## [Activity]
Where in the data does the word "field" appear? Find those lines and copy them.
START Exercise input
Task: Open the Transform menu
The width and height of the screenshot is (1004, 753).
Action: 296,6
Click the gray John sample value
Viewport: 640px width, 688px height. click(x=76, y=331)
END Exercise input
START Exercise input
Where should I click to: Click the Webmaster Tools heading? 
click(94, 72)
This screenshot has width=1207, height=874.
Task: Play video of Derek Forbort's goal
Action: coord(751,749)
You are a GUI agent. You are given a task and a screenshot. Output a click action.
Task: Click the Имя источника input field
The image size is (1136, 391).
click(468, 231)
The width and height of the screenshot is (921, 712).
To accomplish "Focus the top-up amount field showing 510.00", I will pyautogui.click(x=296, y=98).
END Exercise input
## [Task answer]
Task: Click the Имя источника input field
To accomplish "Focus the top-up amount field showing 510.00", I will pyautogui.click(x=296, y=98).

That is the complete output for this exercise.